Skyline Park

Skyline Park, which runs along Arapahoe Street between 15th and 18th streets, was once a world-class example of modernist landscape design. It was created in 1970 by Lawrence Halprin and featured a multi-level topography created with cast-in-place concrete planters, berms and fountains. Now it's a ho-hum kind of place, as seen above.

The city entertained a number of bad ideas about what to do to Skyline, and in 2002, Thomas Balsley's neo-modernist redesign with expressionist pavilions was chosen. As it turned out, there wasn't enough money to complete Balsley's park, something I think he deserved, since he should never have agreed to conspire with those bent on destroying the Halprin.

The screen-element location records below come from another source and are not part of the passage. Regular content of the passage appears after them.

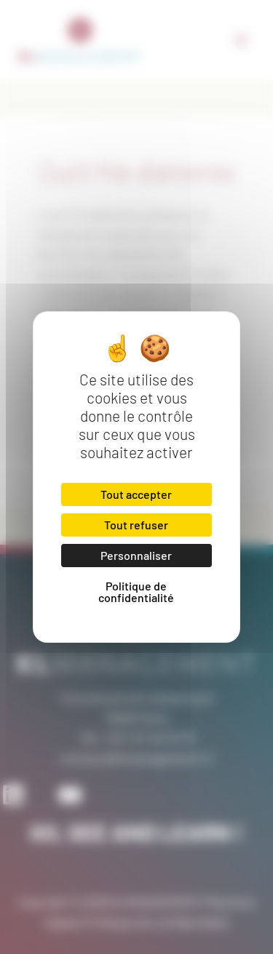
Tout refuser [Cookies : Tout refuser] (136, 525)
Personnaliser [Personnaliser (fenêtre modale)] (136, 555)
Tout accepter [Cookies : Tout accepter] (136, 494)
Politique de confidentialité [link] (136, 591)
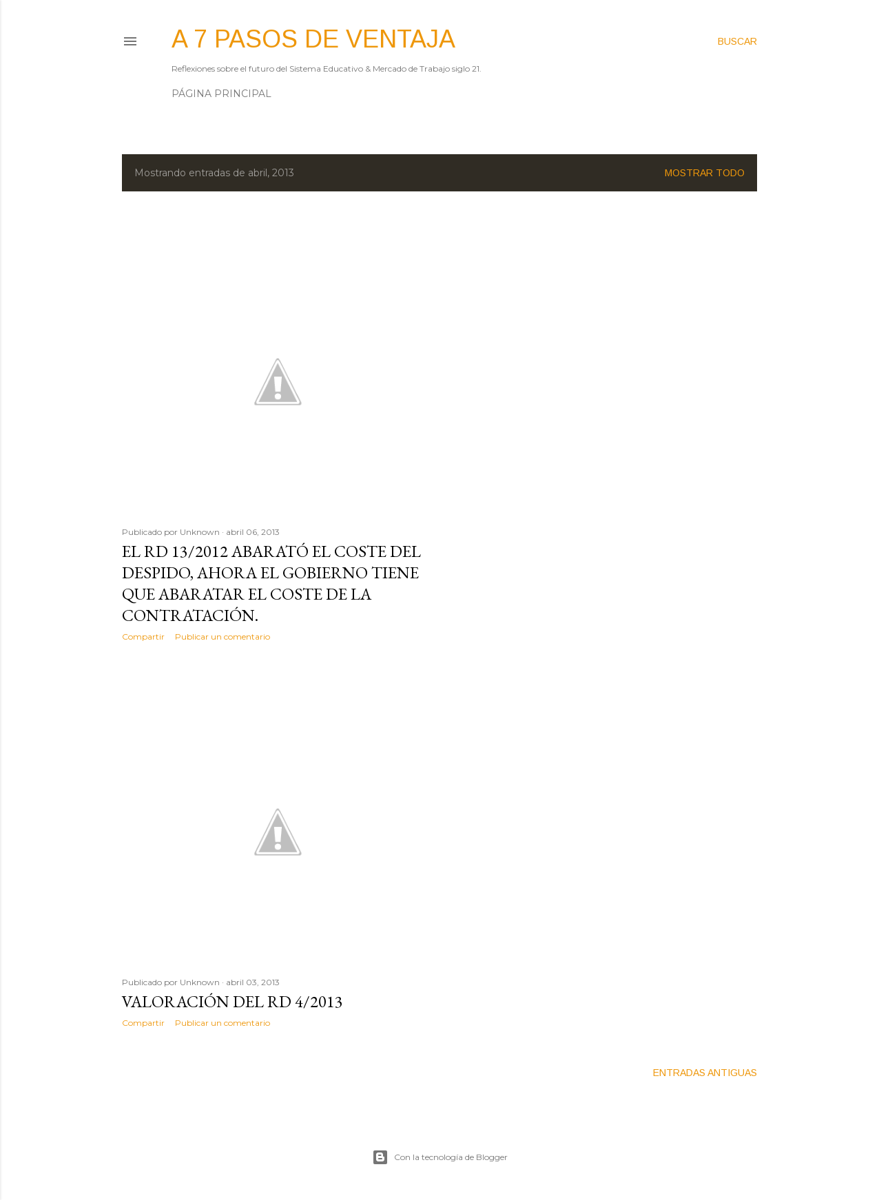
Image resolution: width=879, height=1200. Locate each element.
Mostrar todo (705, 172)
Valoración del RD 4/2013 (232, 1001)
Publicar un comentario (222, 636)
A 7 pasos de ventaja (313, 39)
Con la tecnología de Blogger (440, 1157)
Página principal (221, 93)
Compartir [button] (143, 636)
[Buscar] (737, 41)
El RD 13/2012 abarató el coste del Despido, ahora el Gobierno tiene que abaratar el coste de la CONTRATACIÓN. (271, 583)
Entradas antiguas (705, 1072)
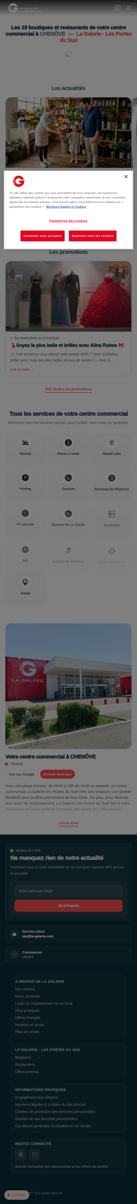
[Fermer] (126, 176)
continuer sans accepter (42, 235)
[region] (68, 210)
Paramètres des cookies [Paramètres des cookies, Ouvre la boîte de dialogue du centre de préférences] (68, 220)
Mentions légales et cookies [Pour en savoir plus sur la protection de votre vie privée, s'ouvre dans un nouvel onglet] (66, 206)
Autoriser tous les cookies (93, 235)
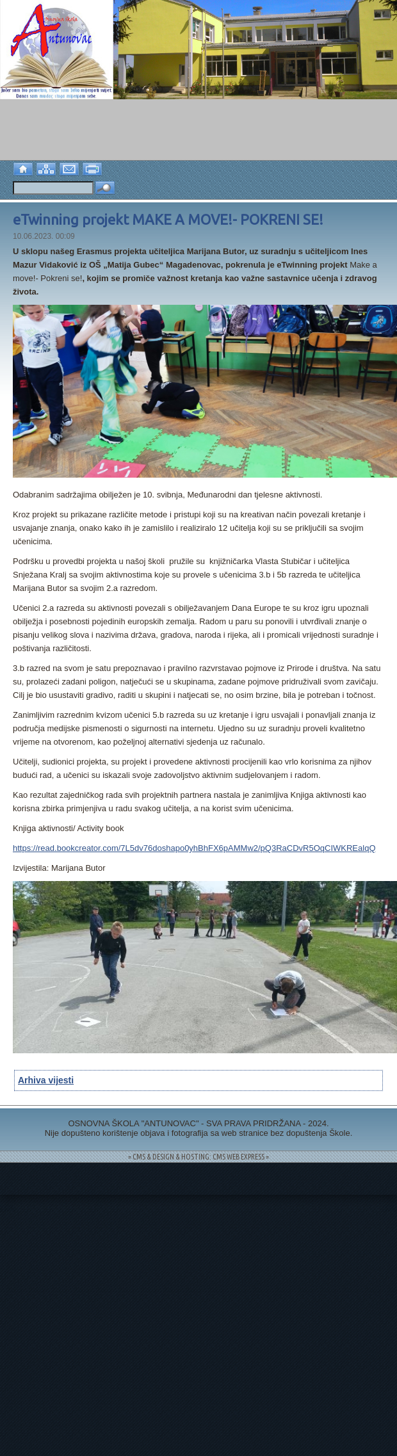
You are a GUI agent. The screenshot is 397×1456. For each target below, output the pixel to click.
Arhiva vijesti (46, 1080)
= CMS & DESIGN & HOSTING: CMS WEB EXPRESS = (198, 1157)
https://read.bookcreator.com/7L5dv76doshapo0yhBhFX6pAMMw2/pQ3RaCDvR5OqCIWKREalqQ (194, 848)
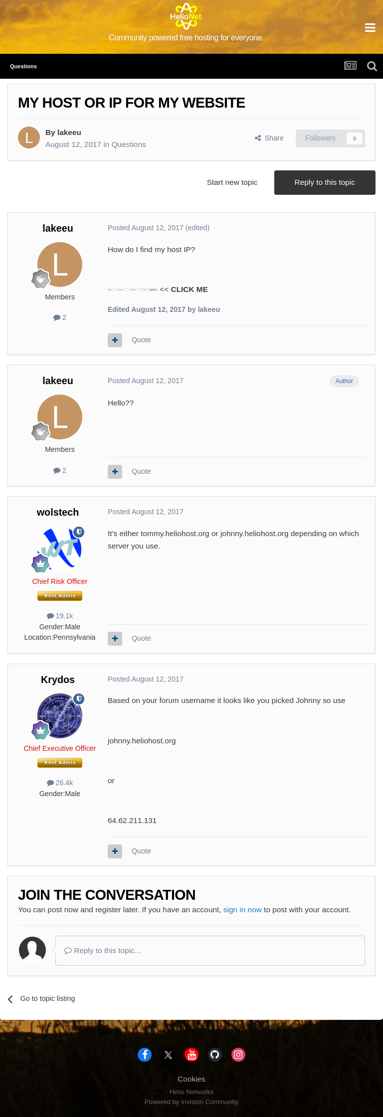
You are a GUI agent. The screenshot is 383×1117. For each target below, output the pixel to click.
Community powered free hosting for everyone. (186, 37)
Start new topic (232, 182)
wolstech (58, 512)
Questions (129, 144)
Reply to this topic (325, 182)
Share (269, 138)
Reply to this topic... (102, 950)
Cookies (191, 1079)
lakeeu (69, 132)
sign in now (242, 909)
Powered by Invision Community (191, 1102)
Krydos (58, 679)
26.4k (60, 783)
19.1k (60, 616)
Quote (141, 340)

Here's the funny part about Skyline Park: Its destruction and replacement involves some of the very same people who are right now fiddling with the Civic Center (see "Hit Parade" ). James Mejia, for instance, was the head of Denver Parks and Recreation when he oversaw the destruction of Halprin's masterpiece, and now he's project director for the construction of the Justice Center and a member of the Civic Center Conservancy. Or how about Dennis Humphries? He was involved on many levels with the Justice Center process and is also a member of the Civic Center Conservancy. And get this: Last week he unveiled his design for restrooms at the new Skyline!


Skyline Park

Arapahoe Street between 15th and 18th streets

The Humphries restrooms will be the biggest architectural element in the park aside from the D&F Tower, so not only will Skyline no longer be a Halprin, it's never going to be a Balsley, either. What a waste. Denver could have still had the Halprin and have hired Balsley to design some other park in town, but instead, those civic soothsayers who always run the show made sure we have neither.